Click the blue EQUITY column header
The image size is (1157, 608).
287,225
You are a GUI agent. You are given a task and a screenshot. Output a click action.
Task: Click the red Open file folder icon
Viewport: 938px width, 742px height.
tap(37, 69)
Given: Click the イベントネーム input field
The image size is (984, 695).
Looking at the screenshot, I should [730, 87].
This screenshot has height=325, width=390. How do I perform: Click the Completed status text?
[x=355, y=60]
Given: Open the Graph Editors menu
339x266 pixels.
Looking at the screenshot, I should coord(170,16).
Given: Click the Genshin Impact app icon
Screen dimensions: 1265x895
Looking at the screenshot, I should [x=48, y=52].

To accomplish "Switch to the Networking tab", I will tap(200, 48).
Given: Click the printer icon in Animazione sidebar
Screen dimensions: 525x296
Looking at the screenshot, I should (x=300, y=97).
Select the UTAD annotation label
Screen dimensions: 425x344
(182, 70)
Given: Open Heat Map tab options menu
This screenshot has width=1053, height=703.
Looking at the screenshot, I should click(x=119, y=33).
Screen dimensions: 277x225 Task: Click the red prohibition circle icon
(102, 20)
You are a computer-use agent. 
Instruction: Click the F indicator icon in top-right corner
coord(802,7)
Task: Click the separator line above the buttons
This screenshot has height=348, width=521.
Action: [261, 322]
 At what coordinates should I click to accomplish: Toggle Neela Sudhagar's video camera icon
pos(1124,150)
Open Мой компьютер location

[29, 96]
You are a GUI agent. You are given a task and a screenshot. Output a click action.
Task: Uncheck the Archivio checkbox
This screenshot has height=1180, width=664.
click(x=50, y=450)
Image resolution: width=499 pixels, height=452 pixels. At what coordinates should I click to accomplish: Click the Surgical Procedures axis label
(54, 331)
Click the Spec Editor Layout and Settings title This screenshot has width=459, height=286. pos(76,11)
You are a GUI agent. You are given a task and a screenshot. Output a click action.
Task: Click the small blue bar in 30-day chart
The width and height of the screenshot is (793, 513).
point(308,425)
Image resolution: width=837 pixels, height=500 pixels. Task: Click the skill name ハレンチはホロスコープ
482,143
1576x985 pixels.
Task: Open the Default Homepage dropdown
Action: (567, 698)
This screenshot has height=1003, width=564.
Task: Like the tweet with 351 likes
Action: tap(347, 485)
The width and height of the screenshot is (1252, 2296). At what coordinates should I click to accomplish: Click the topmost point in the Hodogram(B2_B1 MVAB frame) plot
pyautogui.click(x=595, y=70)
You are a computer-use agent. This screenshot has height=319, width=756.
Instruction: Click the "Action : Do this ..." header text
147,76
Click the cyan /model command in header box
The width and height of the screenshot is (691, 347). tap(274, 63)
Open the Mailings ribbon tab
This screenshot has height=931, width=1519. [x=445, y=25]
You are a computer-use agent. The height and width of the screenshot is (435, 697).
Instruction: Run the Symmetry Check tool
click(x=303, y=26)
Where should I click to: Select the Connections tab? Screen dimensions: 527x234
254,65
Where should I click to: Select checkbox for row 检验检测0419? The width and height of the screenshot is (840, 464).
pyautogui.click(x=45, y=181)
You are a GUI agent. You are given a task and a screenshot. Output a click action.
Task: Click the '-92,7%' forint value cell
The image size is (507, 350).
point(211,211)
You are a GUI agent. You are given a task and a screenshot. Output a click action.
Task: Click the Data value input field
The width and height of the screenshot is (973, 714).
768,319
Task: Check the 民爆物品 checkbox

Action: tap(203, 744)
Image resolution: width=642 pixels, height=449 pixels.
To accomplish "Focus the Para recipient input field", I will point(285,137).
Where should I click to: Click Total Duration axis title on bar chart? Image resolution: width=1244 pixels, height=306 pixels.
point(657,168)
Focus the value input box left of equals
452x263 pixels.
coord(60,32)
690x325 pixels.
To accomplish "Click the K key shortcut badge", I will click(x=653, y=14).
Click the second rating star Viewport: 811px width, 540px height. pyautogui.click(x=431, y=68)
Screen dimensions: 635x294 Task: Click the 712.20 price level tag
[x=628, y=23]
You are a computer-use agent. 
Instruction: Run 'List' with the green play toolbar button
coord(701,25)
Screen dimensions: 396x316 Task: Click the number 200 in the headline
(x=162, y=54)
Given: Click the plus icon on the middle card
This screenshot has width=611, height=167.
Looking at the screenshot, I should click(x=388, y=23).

## REQUIREMENT:
Reproduce exactly the lines from the one with "Image resolution: width=642" through the last line of the entries, keeping both of those lines and nothing else.

## OUTPUT FOR THIS EXERCISE:
Image resolution: width=642 pixels, height=449 pixels.
To accomplish "Focus the Para recipient input field", I will point(285,137).
Where should I click to: Click Total Duration axis title on bar chart? Image resolution: width=1244 pixels, height=306 pixels.
point(657,168)
Focus the value input box left of equals
452x263 pixels.
coord(60,32)
690x325 pixels.
To accomplish "Click the K key shortcut badge", I will click(x=653, y=14).
Click the second rating star Viewport: 811px width, 540px height. pyautogui.click(x=431, y=68)
Screen dimensions: 635x294 Task: Click the 712.20 price level tag
[x=628, y=23]
You are a computer-use agent. 
Instruction: Run 'List' with the green play toolbar button
coord(701,25)
Screen dimensions: 396x316 Task: Click the number 200 in the headline
(x=162, y=54)
Given: Click the plus icon on the middle card
This screenshot has width=611, height=167.
Looking at the screenshot, I should click(x=388, y=23).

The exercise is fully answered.